いやしかし、『魔法』には人を幻惑するようなものもあると聞くし……。
あるいは、そのテの仕事を請け負うような裏社会や組織との繋がりが無くとも、不可能ではない――のか?
「まあ、気になるようなら、改めて時間をかけて調べ直してみよう。
何も無いなら、それはそれで可能性を1つ潰せるわけだしな」
「どもです。……じゃ、そっちは西浦さんにお任せしちゃいます。
あ・と・は〜……っと、そうだ!
クローリヒトじゃなくて、シルキーベルのことですけど……。
〈諸事対応課〉の西浦さんからすると……どうです?
シルキーベルって、〈聖鈴の一族〉の関係者だと思いますか?」
「それについては……むしろ、私からキミに聞きたいところでもあるな。
広隅に拠点を置く忍の一族として、何か知らないか?」
そう尋ね返し、串から抜いた焼き鳥を口に放り込みながら答えを待つも……。
美汐くんは、まさか、とばかりに首を横に振るだけだった。
「……アタシどころか父さんもお爺ちゃんも、〈聖鈴の一族〉については、名前を知ってるぐらいですよ。
それと、あとは――不用意に関わるな、っていう、いわゆる不文律」
「なるほど……まあ、それもそうか……」
公儀隠密、なんて言うぐらいに国と近しい塩花家が情報を持っているなら、とっくにそれは政府――引いてはうちの課に回っていてもおかしくない、か。
「ちなみに、アタシ個人の意見としては……当然、関わりがあると思ってますけどね」
「……そうだな。
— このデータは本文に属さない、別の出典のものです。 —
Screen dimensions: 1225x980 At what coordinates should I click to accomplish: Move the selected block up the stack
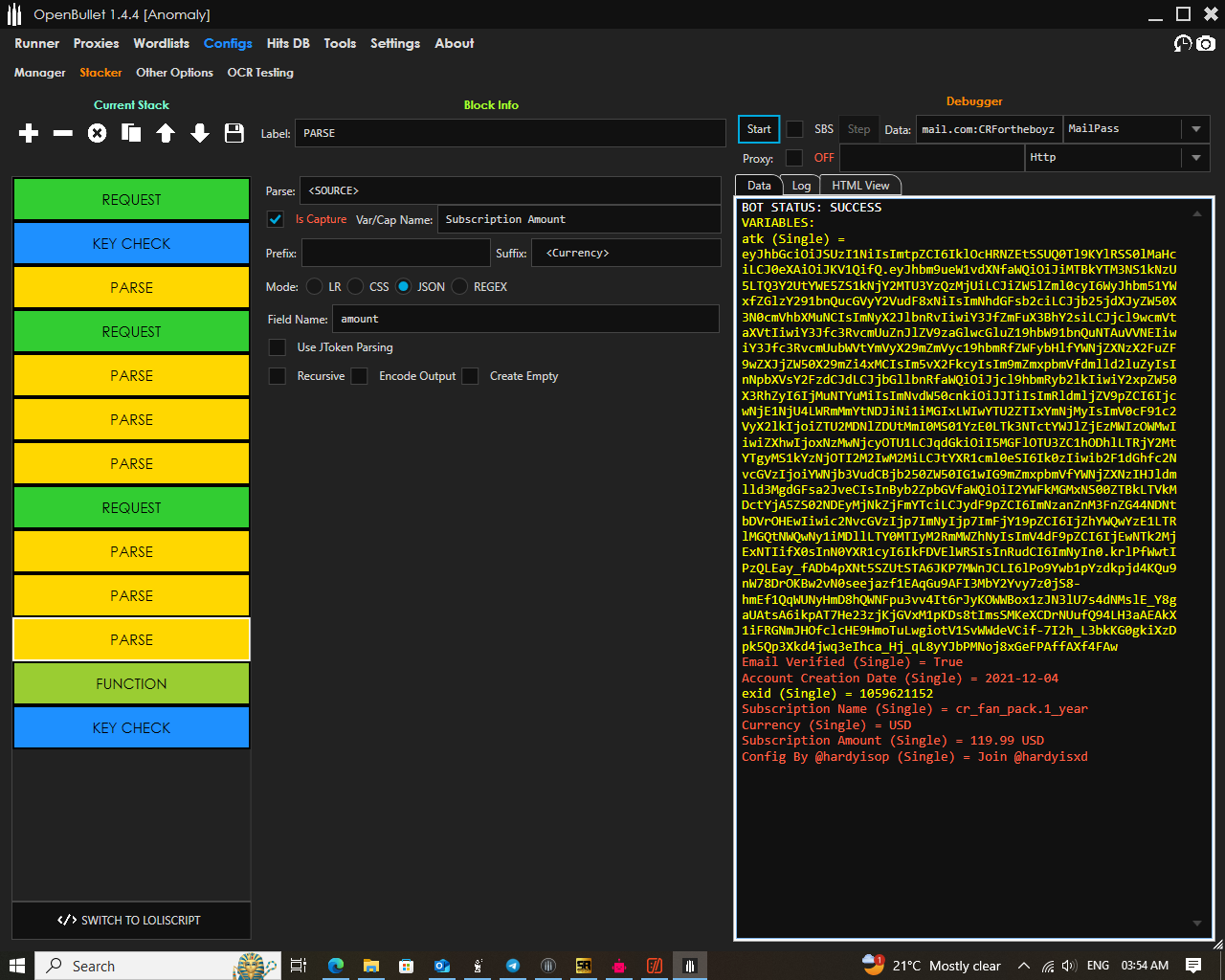[x=166, y=133]
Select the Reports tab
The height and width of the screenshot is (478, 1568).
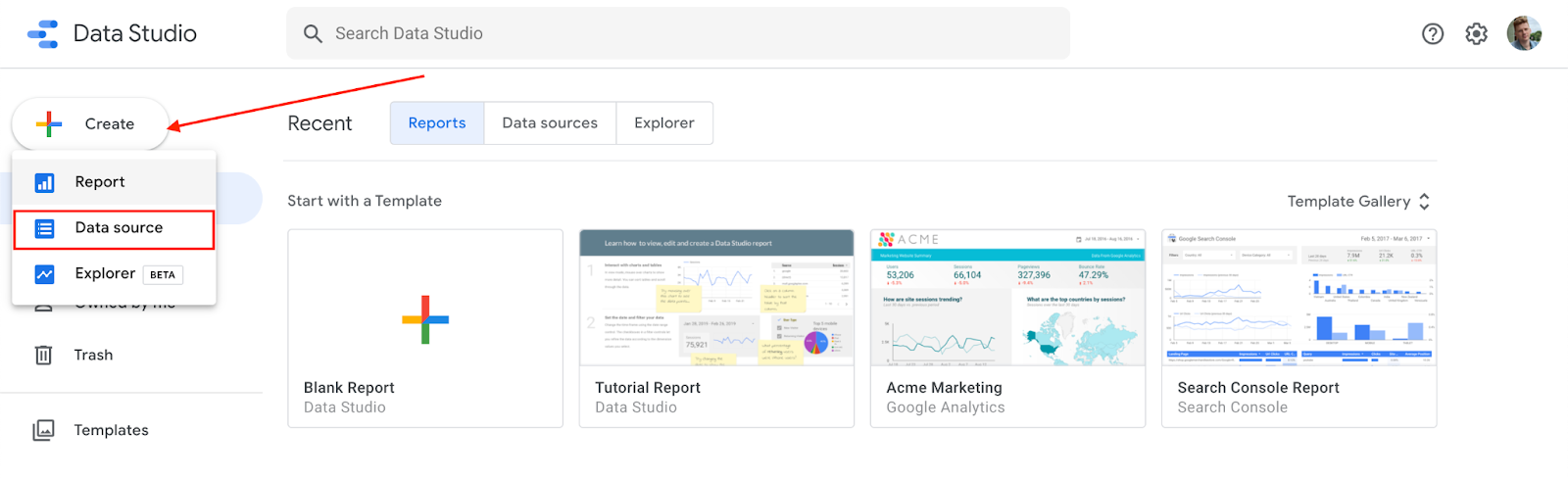click(x=437, y=123)
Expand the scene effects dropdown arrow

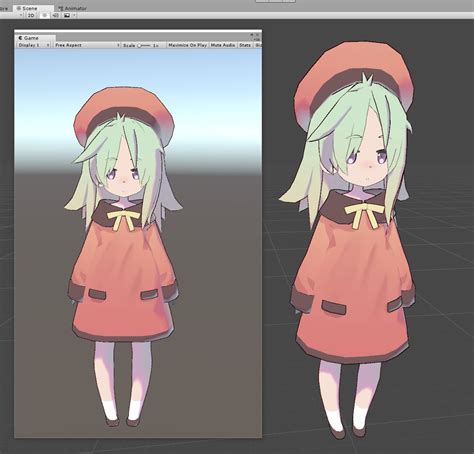click(x=74, y=15)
私もそう思う。
さすがに、出現当初はどちらとも言えなかったが……。
広隅の霊的な守護を、国の介入を許すことなく担ってきたという〈聖鈴の一族〉が、〈世壊呪〉にまつわるこの暗闘を、いつまでも見過ごすとも考えられない。
……そうなると、他に参戦する勢力もない以上は……これまでの主義主張や戦闘情報を顧みても、彼女――シルキーベルが近い位置にいると見るのが自然だろう」
「ですよねー……やっぱ。
――てゆーか、そのこと、お国の方は何となくでも察してたんじゃないですか?」
そう言ってこちらへ向けてくる、美汐くんのメガネの奥の視線は鋭い。
ヘタなウソはすぐにでも見抜く、と言わんばかりだ。
まあ、私としては、そもそもそういうのは向いていないし、彼女と化かし合いをしようというつもりもないわけだが……。
「……恐らく、な。
国が、私の陳情を聞き入れて〈救国魔導団〉の側に付いたのには、魔導団が提示したメリットの他に、そのあたりも理由にあると思う。
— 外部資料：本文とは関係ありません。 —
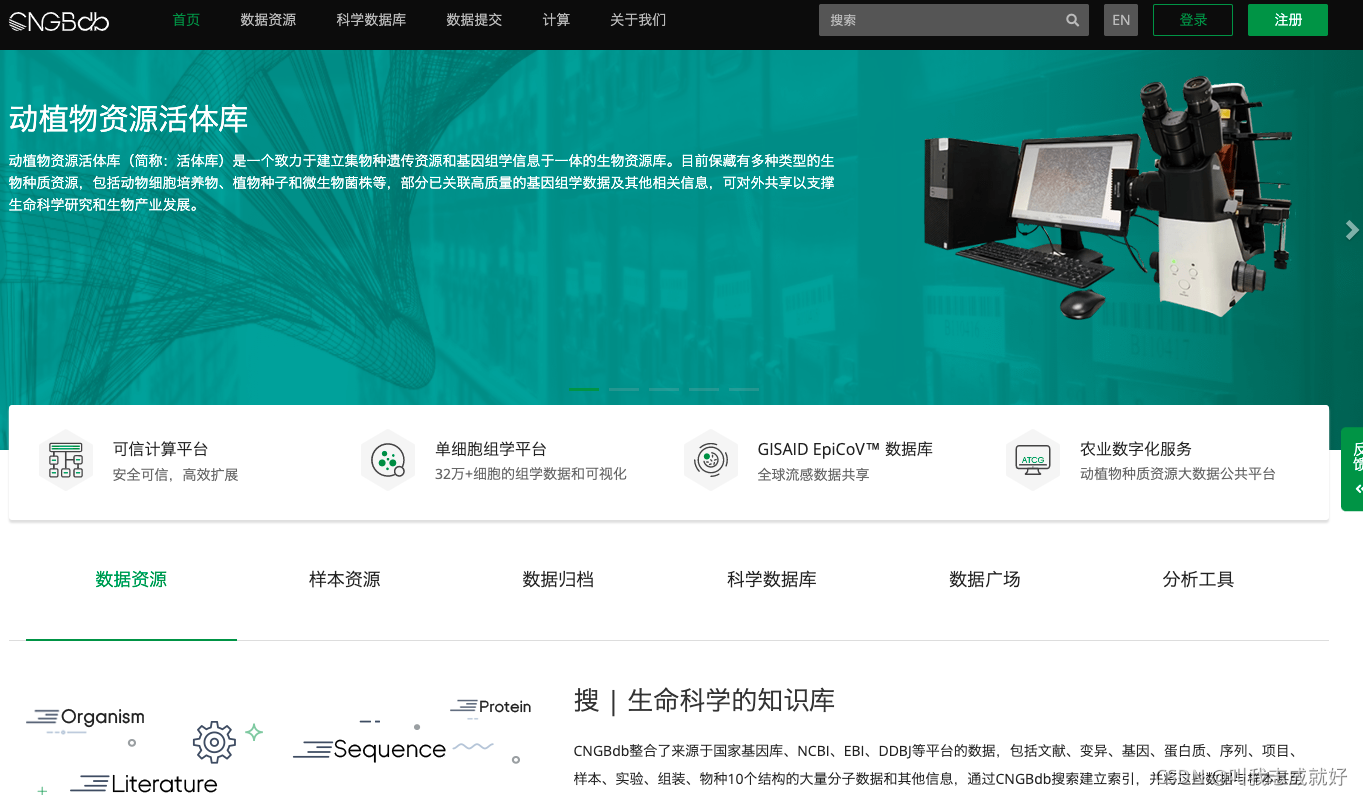
Task: Click the 可信计算平台 network icon
Action: tap(65, 459)
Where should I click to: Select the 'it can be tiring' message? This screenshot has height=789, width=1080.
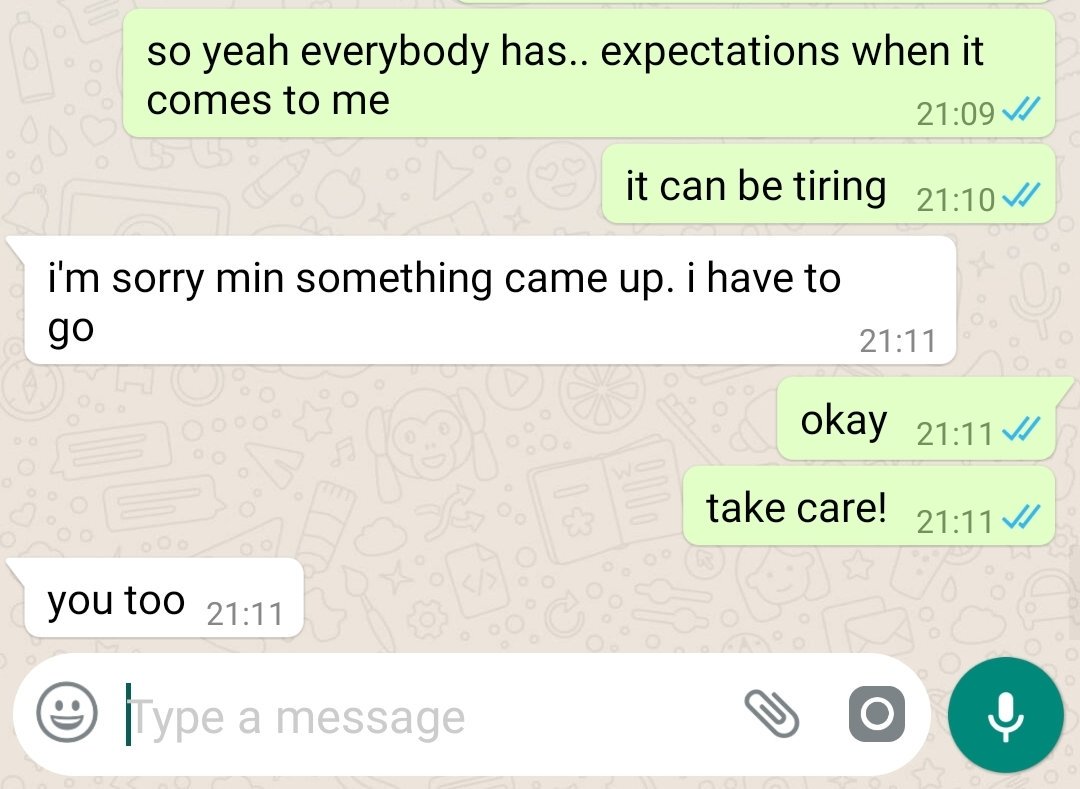[829, 184]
国としては、〈聖鈴の一族〉と敵対したくはないものの、このまま広隅への不干渉状態が続くのも気に入らない――といったところなのだろう。
魔導団が目的を達してくれれば、彼らと、彼らが管理することになる異空間――魔獣たちの保護地である〈庭園〉が、そのまま広隅における、国が直接的な影響力を持ついわば『飛び地』となるし……。
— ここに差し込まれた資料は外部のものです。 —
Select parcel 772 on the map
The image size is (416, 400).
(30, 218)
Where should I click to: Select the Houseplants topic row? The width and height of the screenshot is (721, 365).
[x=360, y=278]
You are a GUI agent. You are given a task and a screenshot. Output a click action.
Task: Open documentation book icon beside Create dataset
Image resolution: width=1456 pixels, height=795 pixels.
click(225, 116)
その上、広隅の守護という役割を果たせていないと、〈聖鈴の一族〉を糾弾する材料にも出来る。
魔導団がいなければ、〈世壊呪〉によって広隅は危なかったのではないか……とね。
そしてそうなれば、国としては今後〈聖鈴の一族〉に対して優位な立場になるわけで……ゆくゆくはそこから管理に繋げていこうと、そんな風に考えているのではないかな。
――まあ、あくまで、一介の下っ端役人の勝手な想像だがね」
「そうですねー……。
確かに、あわよくば〜で、それぐらいは皮算用しててもおかしくはないかも」
私の見解に、テーブルに頬杖をつきながらうなずく美汐くん。
……しかしそうかと思うと、一方の空いた手は店のタブレットに向かい――メニューを開いていた。
これまででも、わりとあれこれと頼んで食べたはずだが……まだ入るのか……。
「あ、今さら言うことでもないですけど、甘いのは別腹なんですよ〜。
……忍者である前に、花も恥じらう乙女ですからねアタシ!」
私の視線に気付いた美汐くんは、得意気にそう言いつつ……詳しくは分からなかったが、ケーキにアイスといった感じのデザートを幾つか、タブレットで注文していた。
そして、満足げにタブレットを充電スタンドに戻すと……。
私に、やれやれ、と言わんばかりの苦笑いを向ける。
「ま、何にせよ……。
アタシたちはこのまま、出来ることをやるしかない、ってわけですかね」
「……まあ、そういうことだ。
先日、白城と話したところによれば、〈庭園〉を構築している魔術式の劣化も徐々に進んでいるようだし、手遅れになる前に、出来る限り早く〈世壊呪〉に至る情報を掴みたいが……。
だからといって、焦って失敗するわけにもいかないからな」
同じような苦笑を返した私は――。
すっかりぬるくなった烏龍茶の残りを、ぐいと一気にあおった。